みなさんは、「非認知能力」という言葉をご存じでしょうか。昨今は、学力やIQといった数値では計れない、協調性やコミュニケーション力、思いやりなどを指して「非認知能力」と称し、「非認知能力が大事だ」という風潮もあるようです。

でも、実は、「非認知能力」という言葉はあいまいで、何を指すのかといった決まった定義がありません。それにわざわざ非認知能力という言葉を使わなくても、協調性などが大切なのは誰でも知っていることです。

一方で、例えば、相手の表情をしっかりと見て、あわてているのか、怒っているのかを察するには、「見る力」も「想像する力」も必要でしょう。見て、想像する力は認知の力そのものです。相手の表情を読んだり、人の気持ちを想像したり、次に何をしたらいいのかを考えるには、すべて「認知の力」が土台になっているはずなのです。

「認知の力」には5の要素が含まれる

では、「認知の力(認知機能)」とは何でしょう?それには、「注意」「記憶」「言語理解」「知覚」「推論・判断」という5つの要素が含まれます。

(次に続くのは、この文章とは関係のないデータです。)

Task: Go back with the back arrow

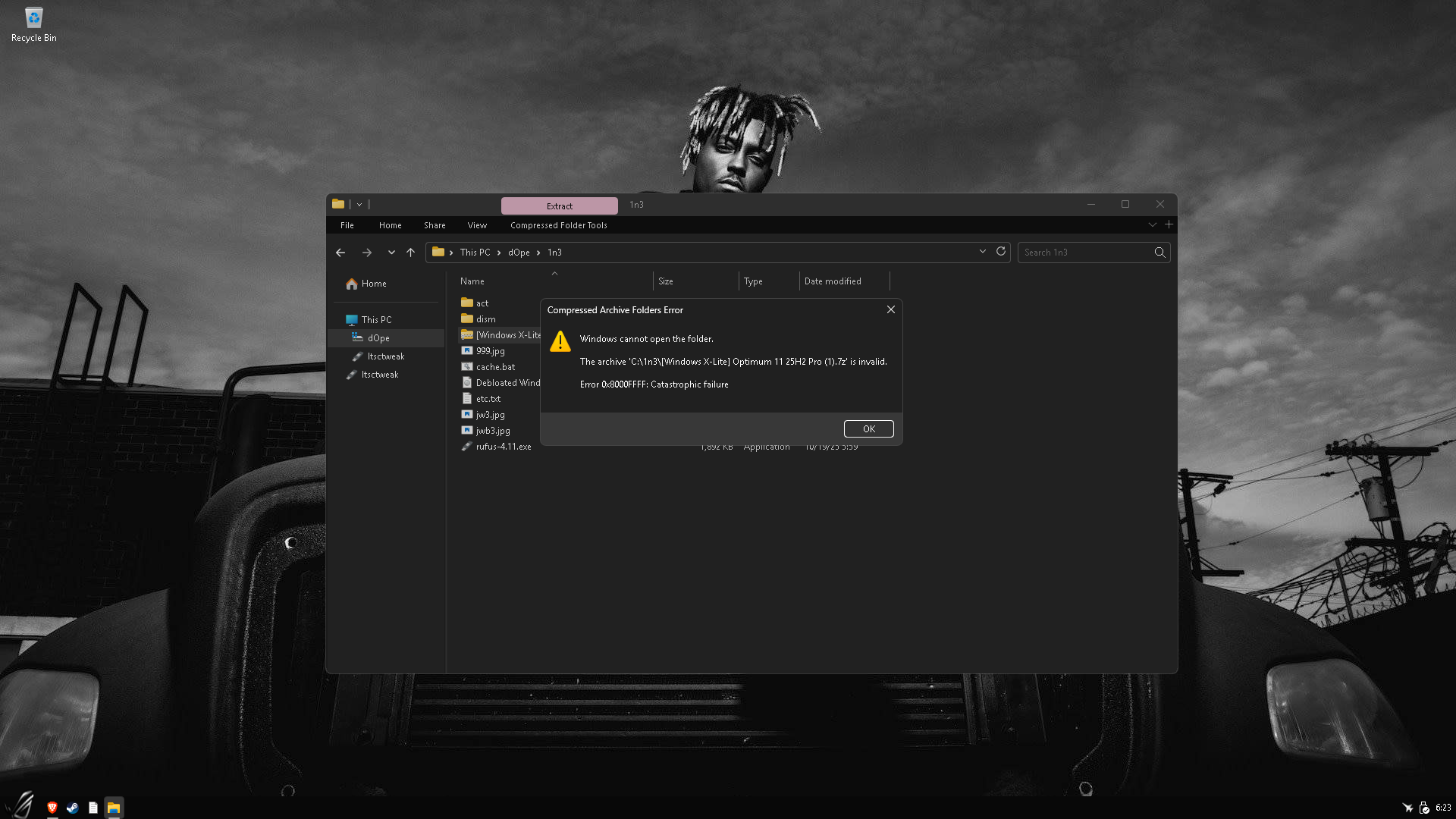Action: point(340,253)
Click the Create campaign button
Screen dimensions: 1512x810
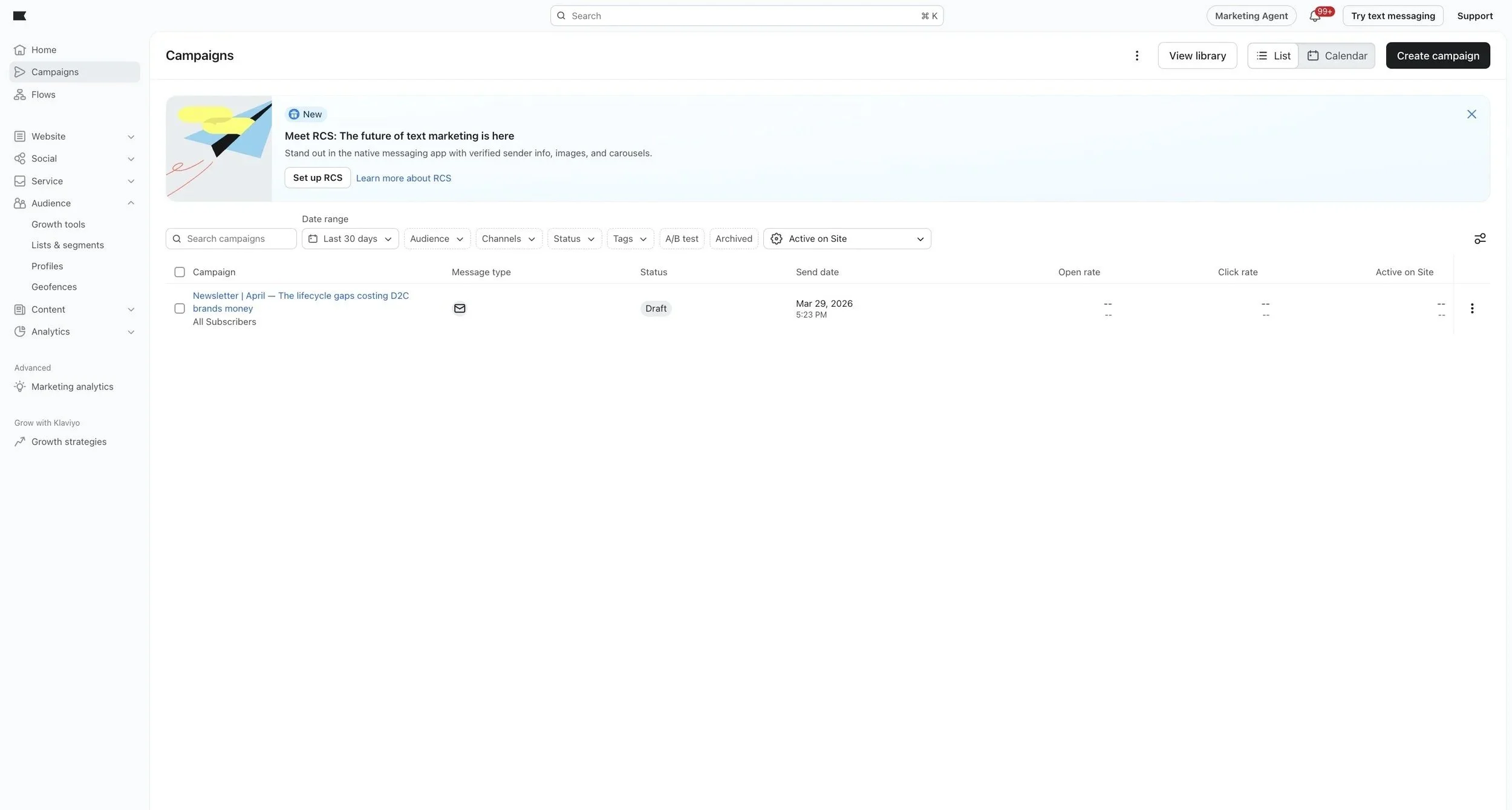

そして、この5つの要素を強化させるために、考案されたのが「数える」「覚える」「写す」「見つける」「想像する」力を伸ばすトレーニングです。題して「コグトレ」です。コグトレとは、「認知機能に特化したトレーニング」で、Cognitive(コグニティブ:認知)とTraining(トレーニング)の頭文字をとったものです。
5つの認知機能
Upload By 宮口幸治

開発までに5年かかったトレーニング

これまで、児童精神科医として少年院で勤務をしたり、とある自治体の教育相談などを受けたりして、子どもたちと向き合ってきました。すると、「見る・聞く」「数える・想像する」といった認知機能が弱くて、学業不振につながっているケースが多いことに気づきました。

現在、提供しているコグトレは、約5年間の歳月をかけ開発し、医療少年院でトレーニングを実施して検証し、手ごたえの得られた認知機能強化トレーニングをアレンジしたものです。